Touring the Bases With…Milt Wilcox

July 12, 2010 by · Leave a Comment

Milt Wilcox, a righthanded hurler from Hawaii, was drafted by the Cincinnati Reds in the second round of the 1968 amateur draft, a draft that included Tim Foli, Thurman Munson, Bobby Valentine, Greg Luzinski, Gary Matthews, and Bill Buckner.  Coming straight out of high school, Wilcox began his career in the Rookie League before moving up to Class-A and combined to go 6-5 with an impressive 1.24 ERA in 14 starts.  He worked his way through the Reds’ system and reached Triple-A in 1970, going 12-10 with a 2.84 ERA before making his major league debut on September 5, 1970, less than five months after his 20th birthday.
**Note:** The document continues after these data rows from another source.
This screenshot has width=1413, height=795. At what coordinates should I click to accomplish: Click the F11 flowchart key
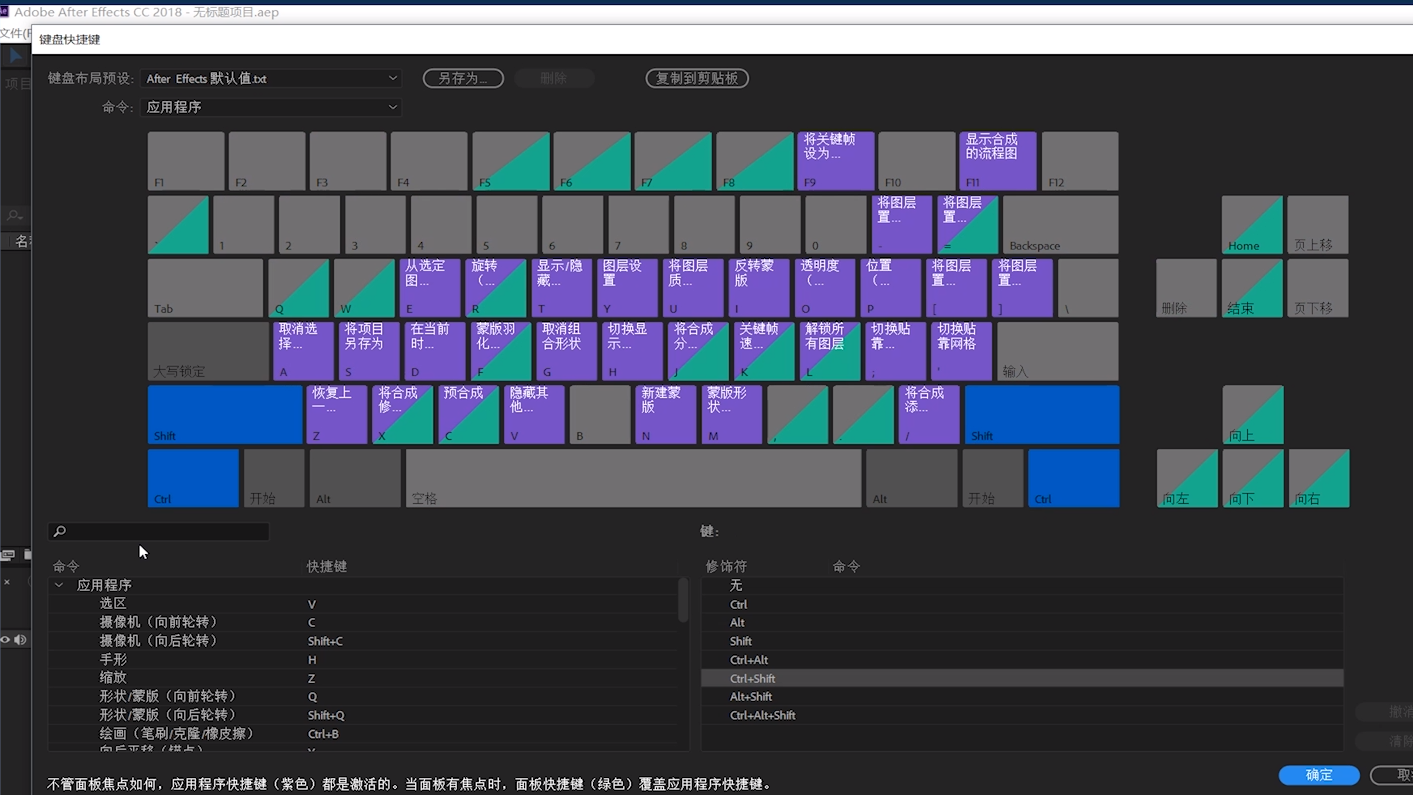997,161
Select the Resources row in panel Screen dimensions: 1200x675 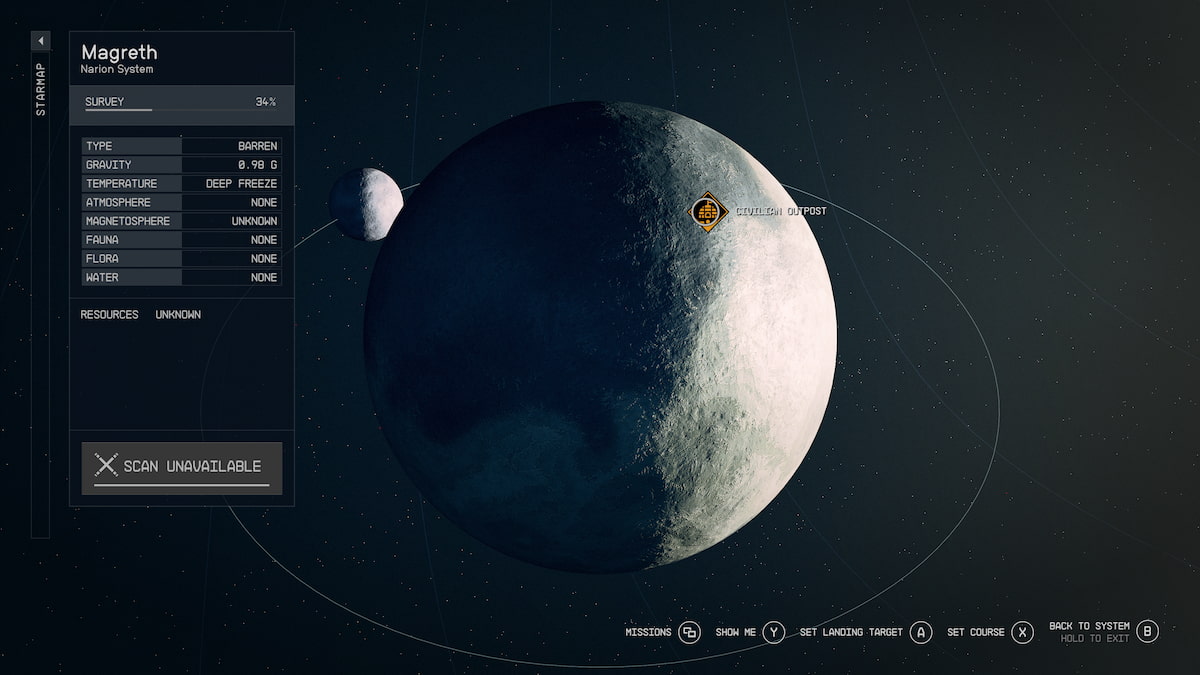(x=141, y=315)
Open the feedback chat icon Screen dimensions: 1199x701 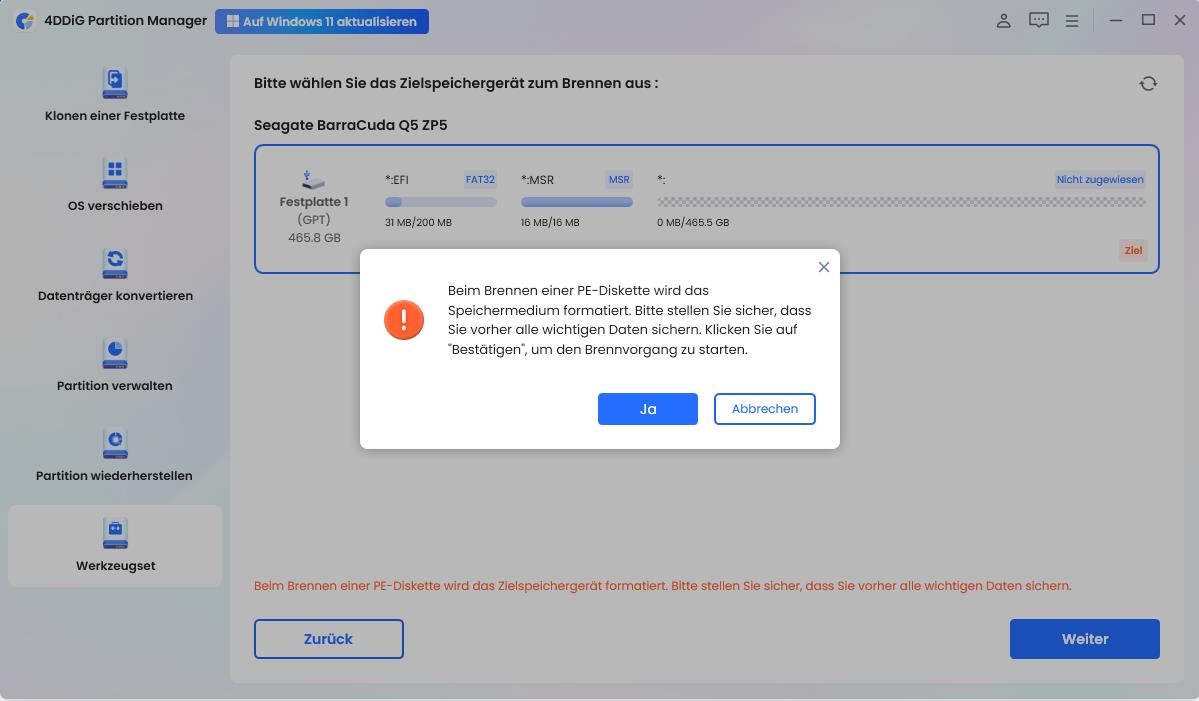coord(1038,20)
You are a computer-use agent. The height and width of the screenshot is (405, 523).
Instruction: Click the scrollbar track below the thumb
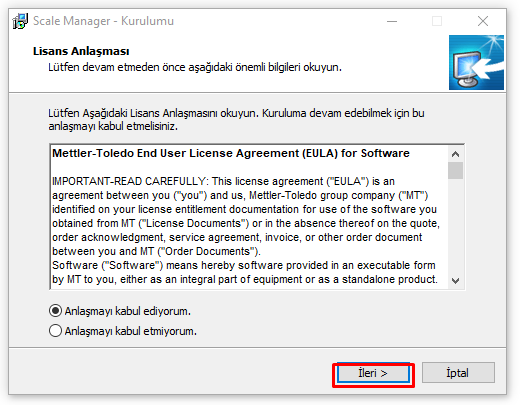click(x=455, y=226)
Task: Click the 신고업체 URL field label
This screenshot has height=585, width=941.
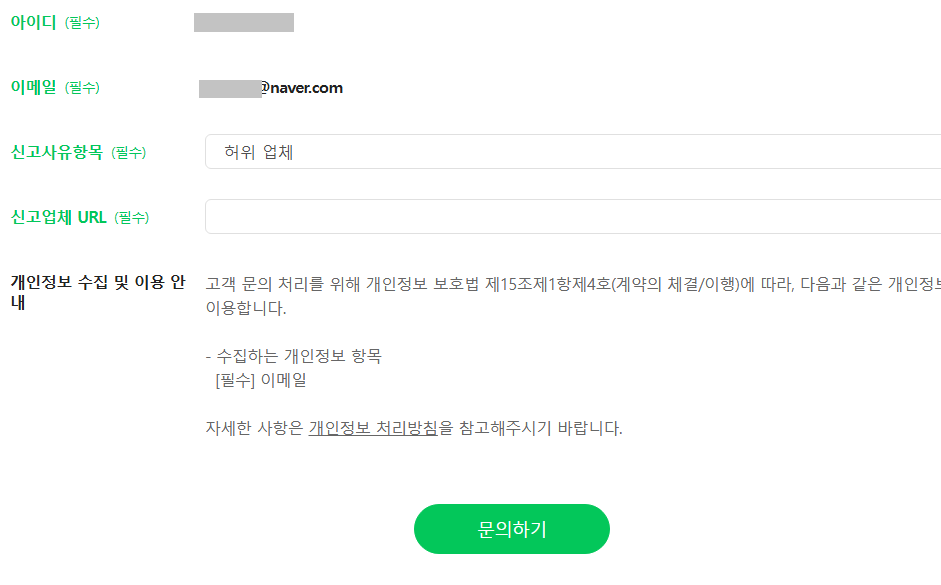Action: click(x=58, y=217)
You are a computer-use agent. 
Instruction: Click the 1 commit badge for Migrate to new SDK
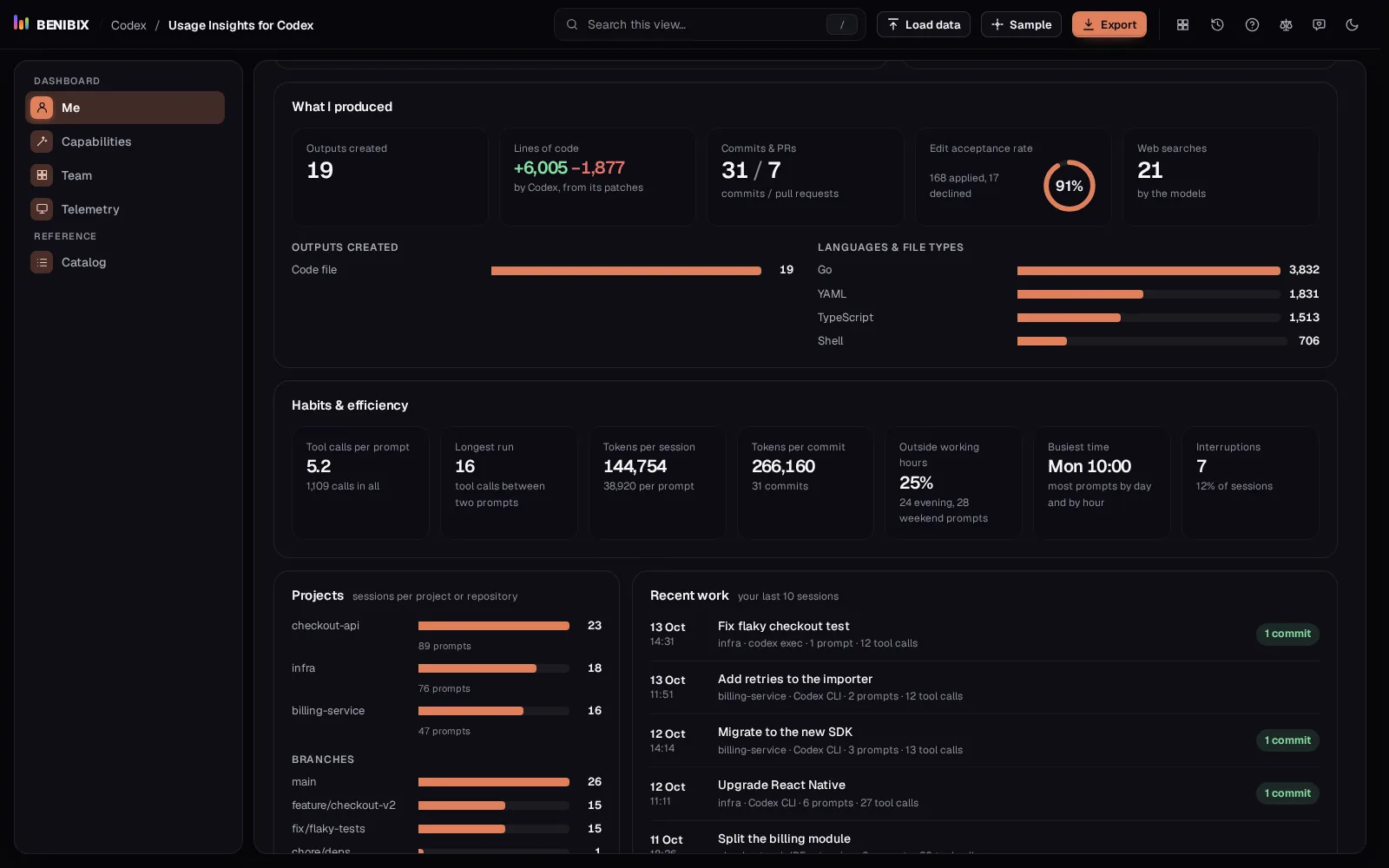point(1287,740)
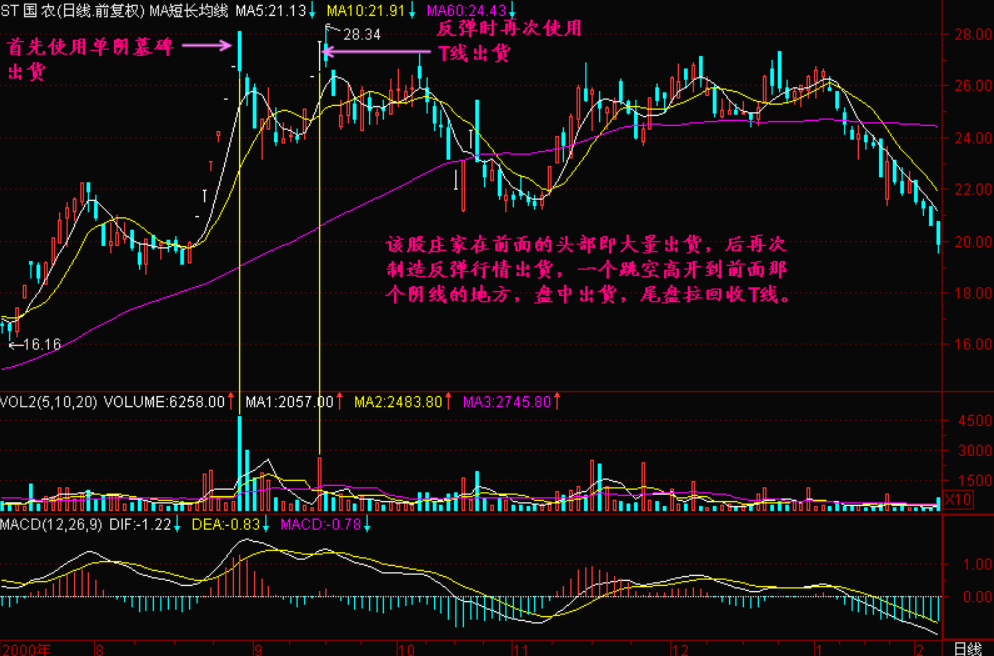This screenshot has width=994, height=656.
Task: Click the up arrow beside MA3:2745.80
Action: pos(557,402)
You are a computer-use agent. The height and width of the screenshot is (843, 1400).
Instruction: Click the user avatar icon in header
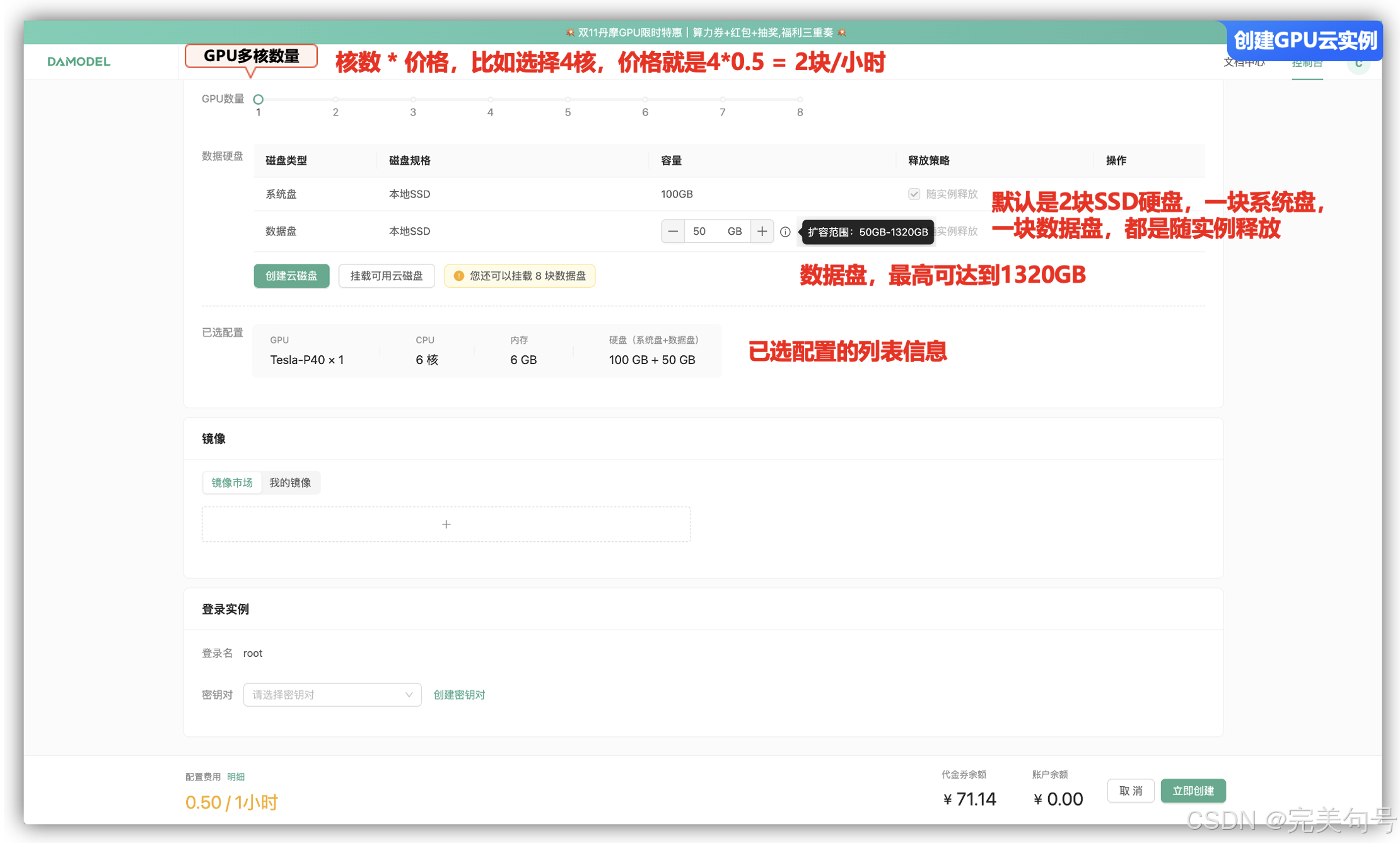click(x=1358, y=64)
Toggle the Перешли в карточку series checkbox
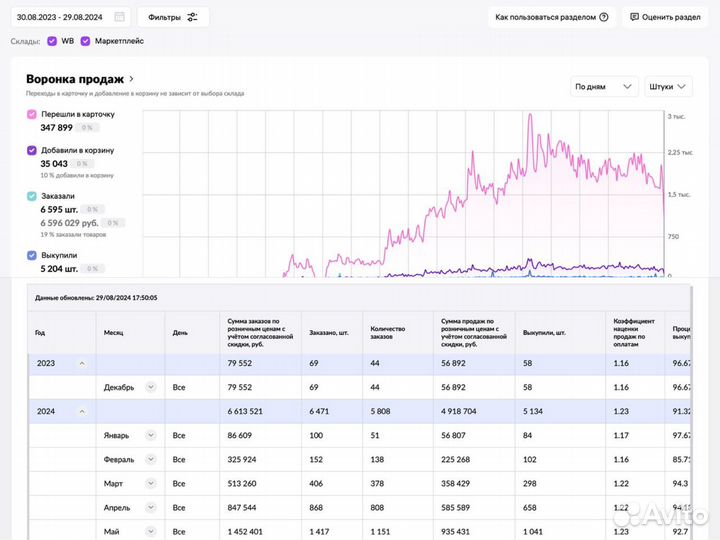This screenshot has width=720, height=540. click(32, 114)
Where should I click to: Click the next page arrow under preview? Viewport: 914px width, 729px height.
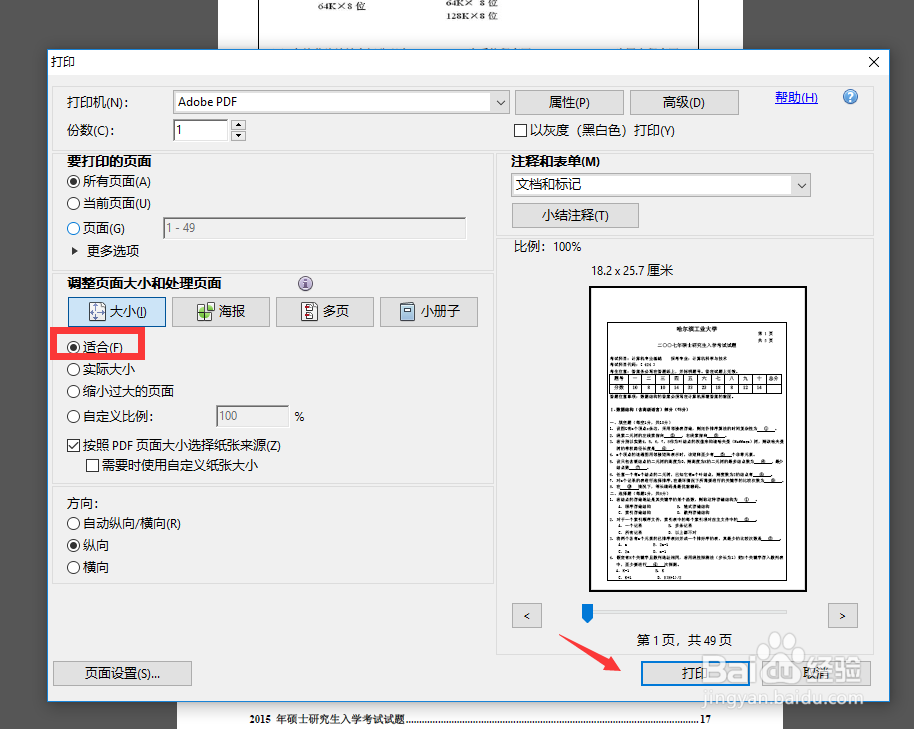[843, 615]
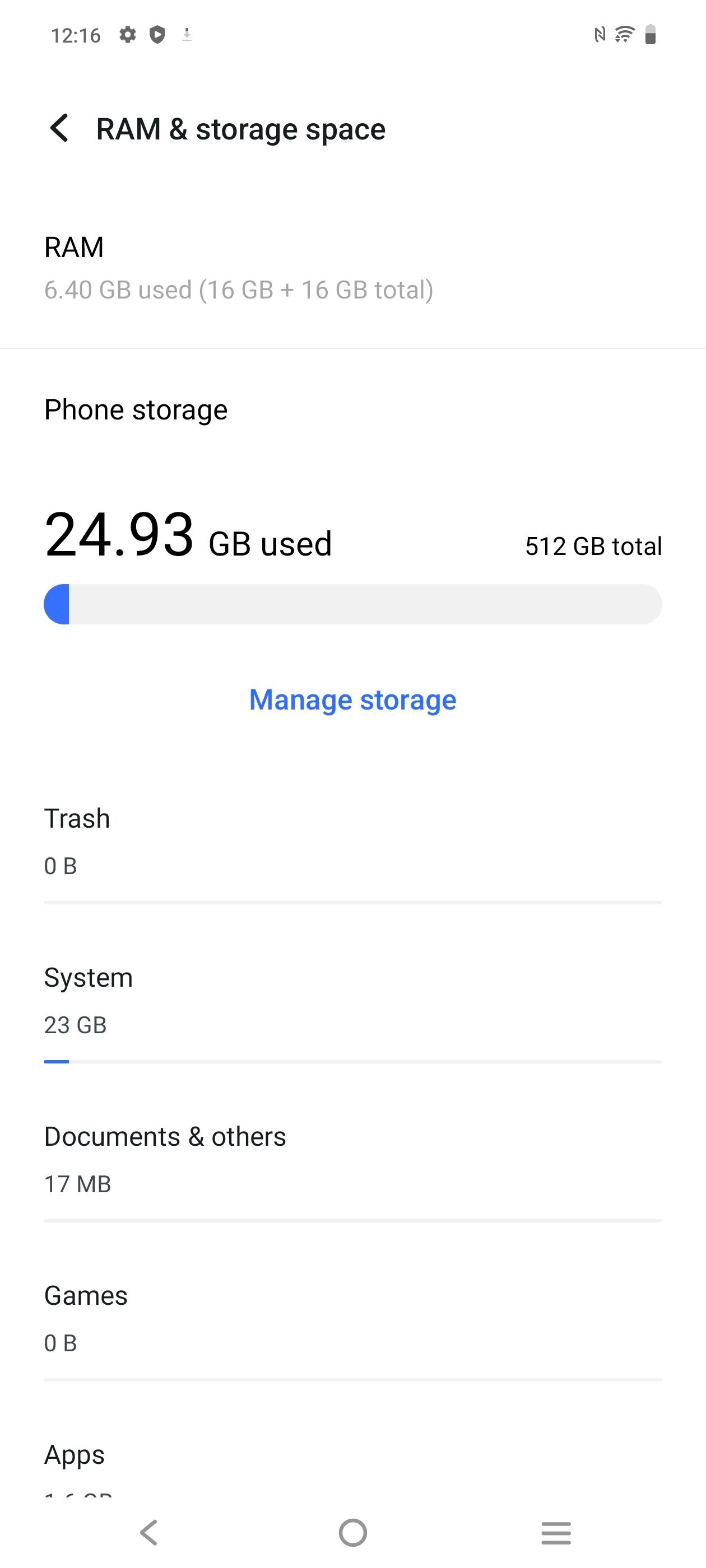Viewport: 706px width, 1568px height.
Task: Open Manage storage
Action: [352, 699]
Wilcox went 3-1 with a 2.42 ERA down the stretch for the “Big Red Machine” and earned a win against the Pittsburgh Pirates in that year’s NLCS.  He went 0-1 in two appearances against the Baltimore Orioles in the World Series, and it would be another 14 years before he’d get another chance to redeem himself in the Fall Classic.

Wilcox bounced around from Cleveland to the Chicago Cubs to Detroit with stops at Triple-A Wichita and Evansville in between before he finally settled in with the Tigers in 1977.  From 1978-1984, the big righty recorded double-digit win totals every year and posted a 3.91 ERA in 206 games.  In 1984, the 34-year-old veteran won a career-best 17 games and formed a formidable trio of hurlers, along with Jack Morris and Dan Petry, who went 54-27 with a 3.59 ERA in 103 starts to lead the Tigers to their first World Series title since 1968.  Wilcox was brilliant in the postseason, going 2-0 while allowing only one earned run in 14 innings.

After one last season in Detroit in 1985 and a partial season with Seattle in ’86, Wilcox hung up his major league spikes for good.